Un pálido y sonrosado Terry Crabtree estaba sentado en el lecho, apoyado en un par de almohadas de pluma y un cojín, entre un caótico montón de ropa de cama, desnudo excepto por unos calzoncillos a rayas azules, con las piernas flexionadas. Su vello era mucho más rubio de lo que recordaba, y la luz matinal del domingo, que entraba por la ventana que tenía detrás, formaba una leve aureola dorada alrededor de sus muslos, sus pantorrillas y el dorso de sus manos. Sostenía el manuscrito de El desfile del amor con una mano, apoyado en equilibro sobre las rodillas, y con la otra acariciaba el cabello de su compañero de lecho. Era lo único visible de James Leer cuando entré en el dormitorio; el resto tan sólo se podía intuir entre el montón de mantas y sábanas retorcidas de las que emergía su pelo junto a la almohada, igual que el negro mechón de Doctor Dee que había quedado a la vista. Alrededor de la cama, por el suelo, había camisas y pantalones tirados de cualquier manera. Había cierto aroma otoñal en el ambiente que me recordó el olor de unos guantes de trabajo de cuero, del vestuario del instituto a final de curso, del interior de una vieja tienda de campaña. Me quedé en la puerta, con una mano en el pomo. Crabtree me miró y sonrió. Era una sonrisa amable, sin asomo de ironía. No le había visto sonreír así desde hacía años. Lamenté tener que borrársela.

– ¿Está despierto? -pregunté, aliviado por no haberlos interrumpido en plena exploración mutua de las respectivas superficies lunares o enfrascados en alguna otra de las actividades lúdicas favoritas de Crabtree, lo que hubiese obligado a James a recibir al agente Pupcik disfrazado de búho y subido al techo-. Tiene una visita.

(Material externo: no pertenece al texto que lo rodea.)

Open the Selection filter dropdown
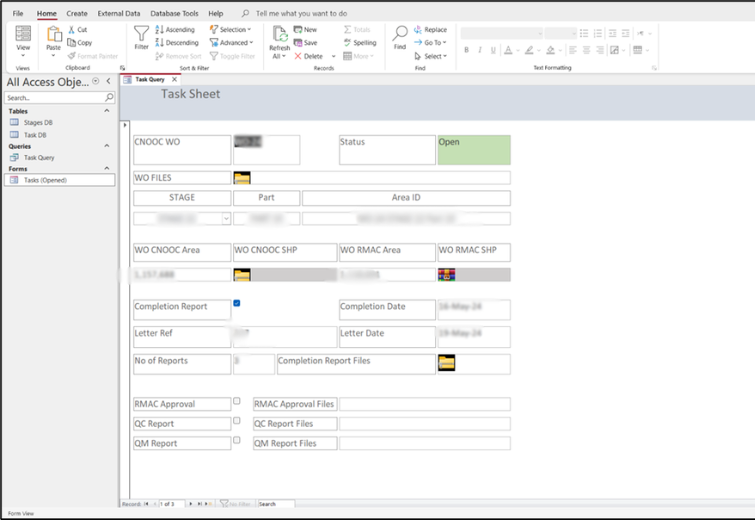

Crabtree enarcó una ceja y estudió mi rostro, tratando de leer en él la identidad de la visita de James. Tras unos segundos de inútiles esfuerzos, se estiró sobre la cama y abrió el capullo en el que estaba envuelto James, dejando a la vista su cabeza, su vellosa nuca y parte de su pálida y suave espalda. James Leer yacía enroscado como un niño, con la cara vuelta hacia la ventana y completamente inmóvil. Crabtree frunció los labios, me miró y meneó la cabeza. James estaba profundamente dormido. La sonrisa de Crabtree era indulgente y casi dulce. Pensé que parecía enamorado. Era una idea demasiado turbadora para darle vueltas mucho rato, así que la borré de mi mente. Siempre había confiado, no sin cierta reconfortante satisfacción, en la inmutabilidad del sincero y despiadado desdén con que Terry Crabtree trataba todo amor romántico.